AMSTERDAM: Zimbabwe’s trade development and promotion organisation, the Netherlands presents a growing market for organic fruits, particularly dates, figs, mangoes, pineapples, avocados and guavas. The import bill for mangoes, mangosteens and guavas in the Netherlands has been on an upward trend, increasing by 38 percent from $197 million in 2011 to $272 million in 2015. As the Netherlands does not produce these fruits, it is one of the largest importers globally. In 2015, amongst the European Union (EU) 28 member countries, the Netherlands accounted for 25 percent of the total import bill ($929 million) for mangoes, mangosteens and guavas.
It was followed by Germany and the United Kingdom, both at 18 percent.
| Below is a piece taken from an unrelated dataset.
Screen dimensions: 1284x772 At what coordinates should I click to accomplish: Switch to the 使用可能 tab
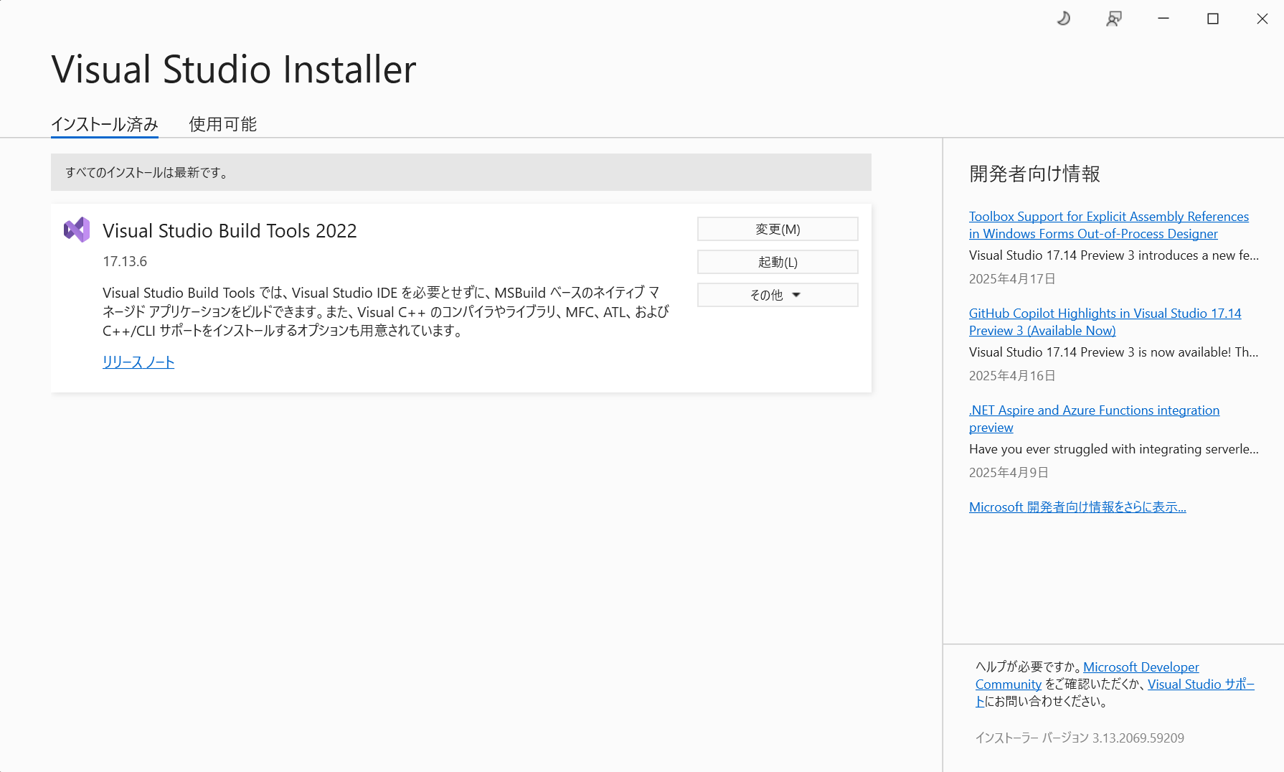coord(223,124)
The Netherlands imports the bulk of its mangoes between November and May, which coincides with Zimbabwe’s mango harvesting season (December to mid-April). The interim Economic Partnership Agreement offers opportunities for Zimbabwe to export its fresh produce to the EU bloc duty free and quota free. Zimbabwean companies in the food and agro-processing sector now have access to a new Chromatography Trace Elements Testing Laboratory.
It can assist mango producers/exporters in testing their products for safety and quality in order to ensure that they meet international standards for export. Commercial production of mangoes in Zimbabwe has been minimal.
According to a study done by Farming Solutions for Windmill (2014), there is untapped potential for good quality mango farming in Zimbabwe. The study indicates that a range of improved mango cultivars with exceptional skin colour and excellent internal quality as well as flavour, which were bred in Florida, have been cropping well on a research station in Chiredzi.